The line with "The image size is (1347, 992)." marks where to begin; print it and all lines after it in the material below exactly, skipping pictures.

### DATA SECTION
··········
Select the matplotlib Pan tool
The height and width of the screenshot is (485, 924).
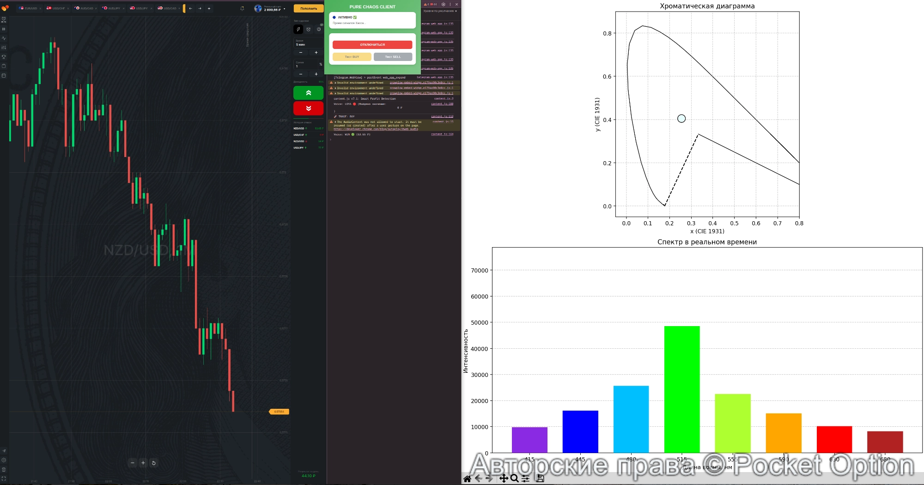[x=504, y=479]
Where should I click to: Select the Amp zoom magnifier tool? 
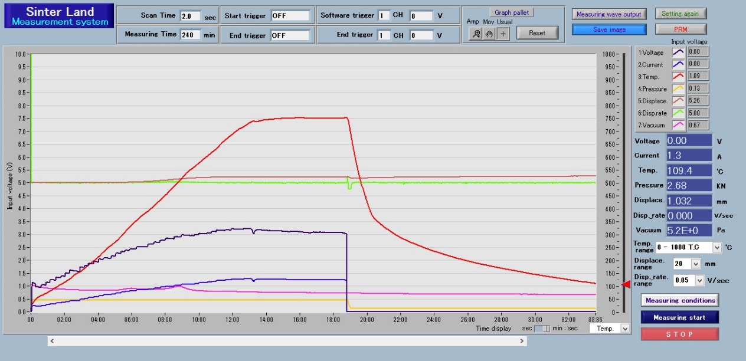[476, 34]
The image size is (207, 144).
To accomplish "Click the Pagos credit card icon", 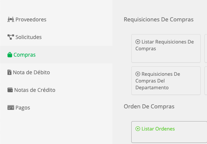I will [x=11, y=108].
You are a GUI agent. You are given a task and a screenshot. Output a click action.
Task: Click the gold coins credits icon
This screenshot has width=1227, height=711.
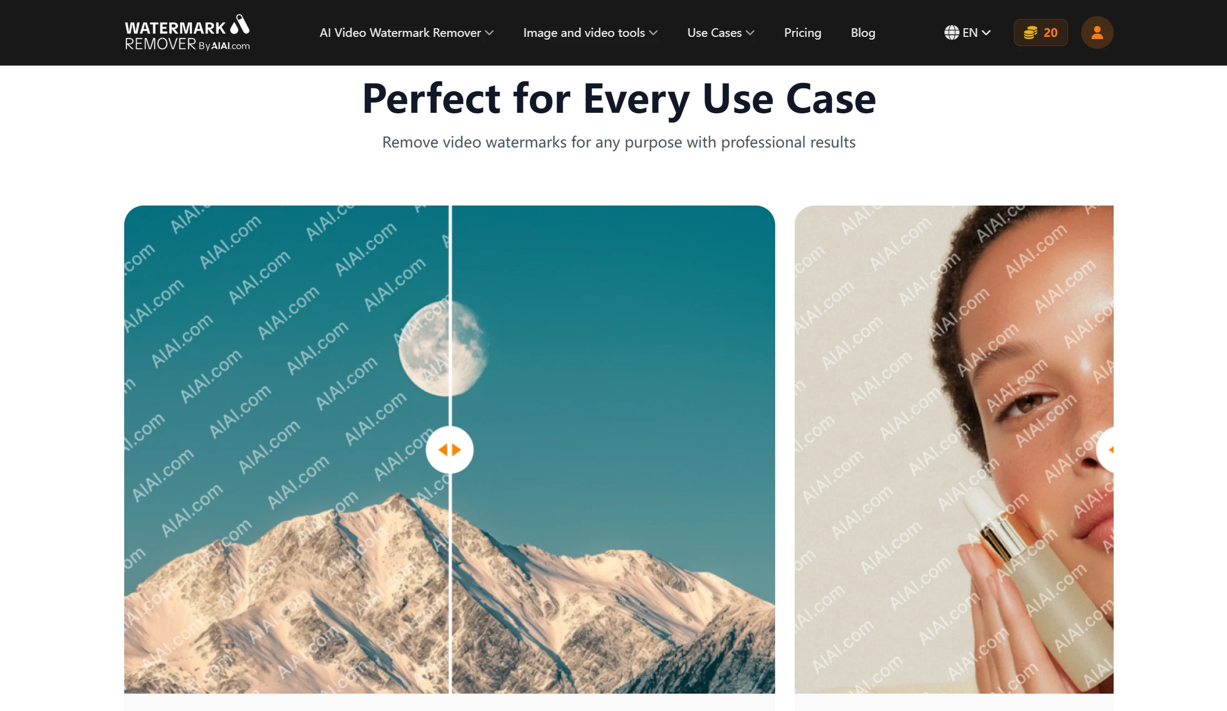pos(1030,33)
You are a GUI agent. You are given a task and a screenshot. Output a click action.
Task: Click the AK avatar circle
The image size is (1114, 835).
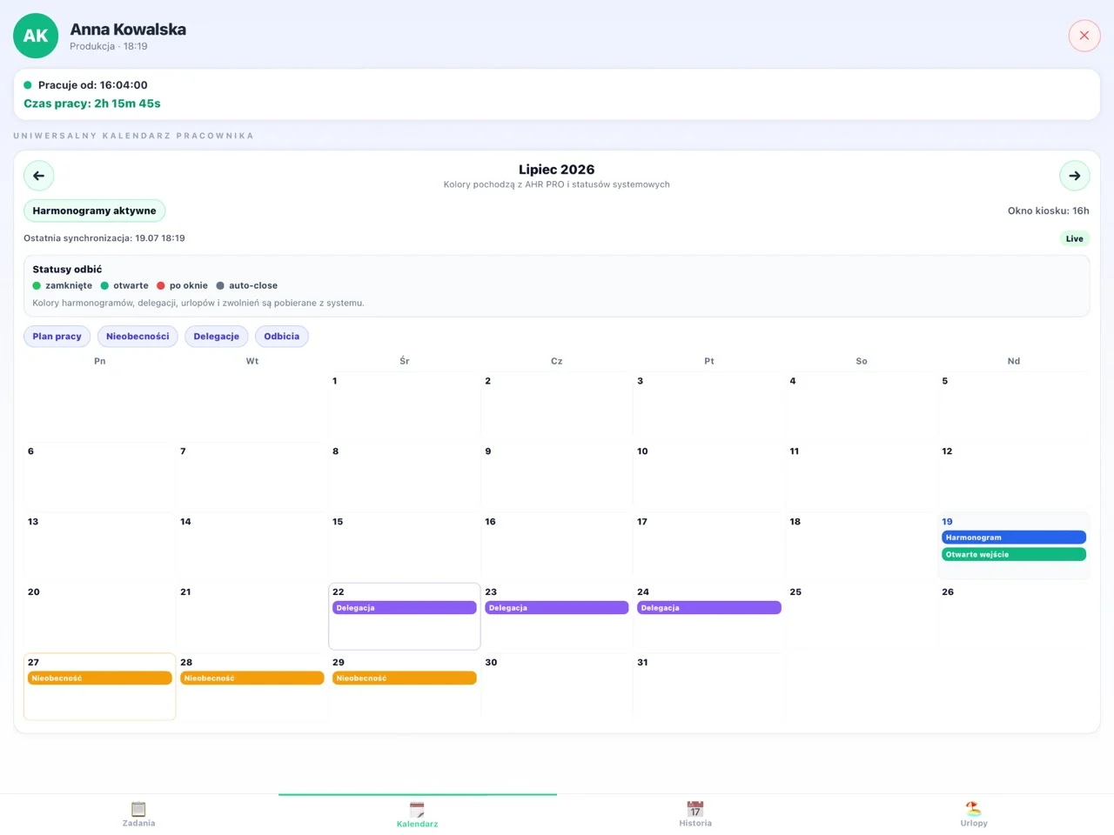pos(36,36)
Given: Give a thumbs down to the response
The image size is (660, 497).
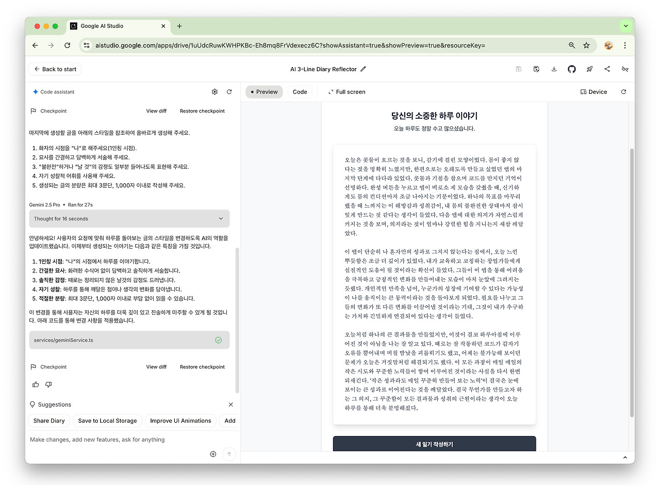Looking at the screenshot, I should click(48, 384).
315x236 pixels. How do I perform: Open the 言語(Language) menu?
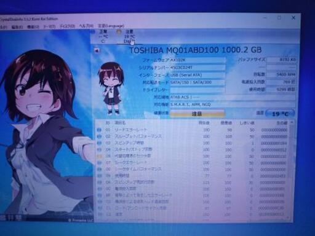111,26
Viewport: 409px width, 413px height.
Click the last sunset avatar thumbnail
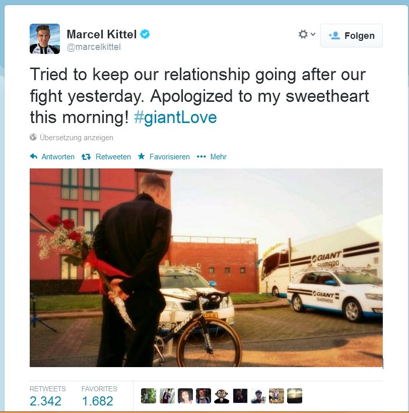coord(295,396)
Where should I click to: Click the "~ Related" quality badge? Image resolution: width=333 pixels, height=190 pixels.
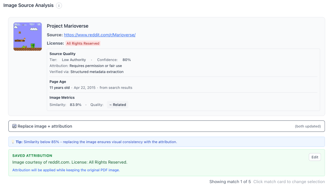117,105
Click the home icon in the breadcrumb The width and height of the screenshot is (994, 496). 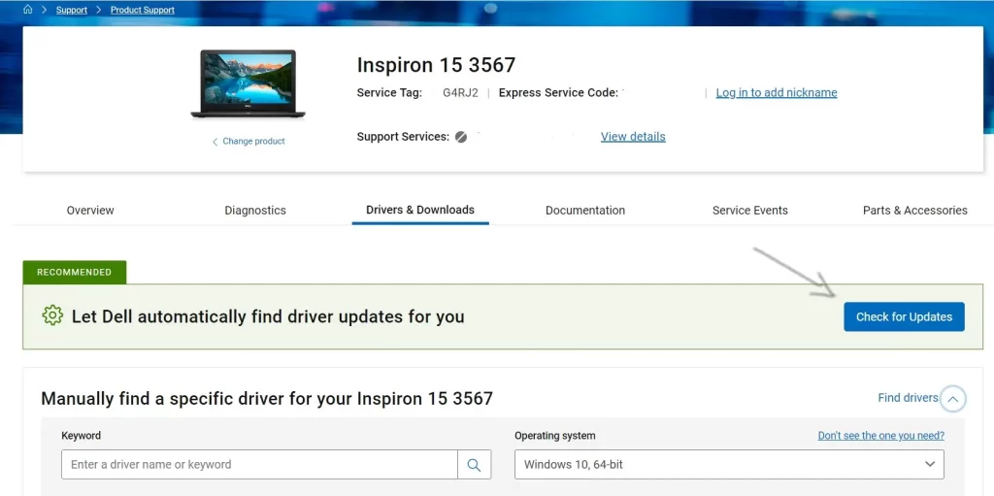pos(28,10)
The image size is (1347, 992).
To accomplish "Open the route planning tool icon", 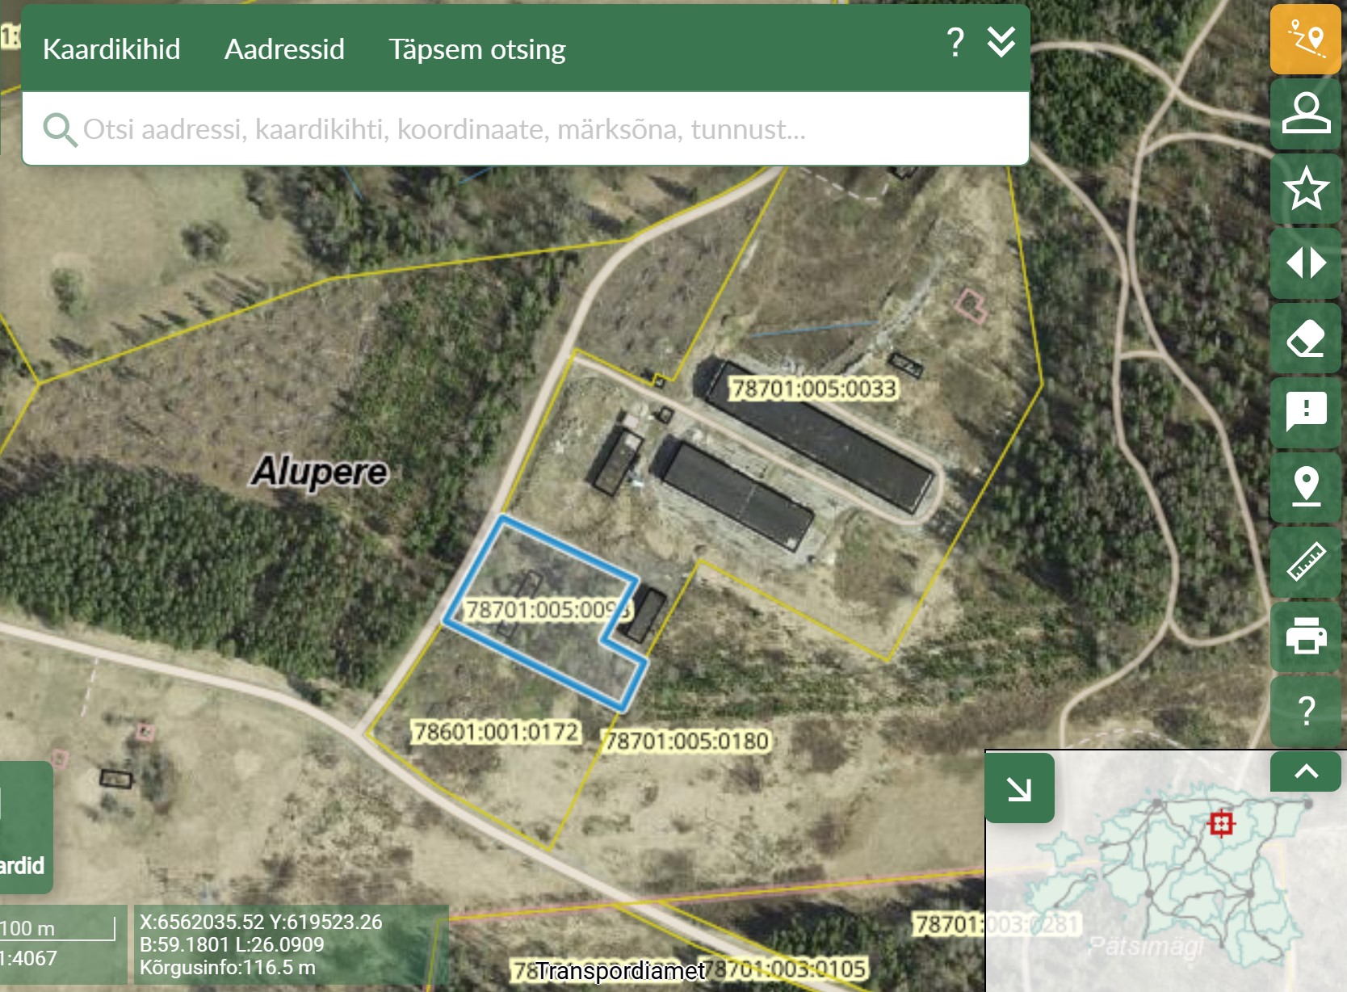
··········
### TASK RESPONSE
The image size is (1347, 992).
To accomplish "Open the route planning tool icon", 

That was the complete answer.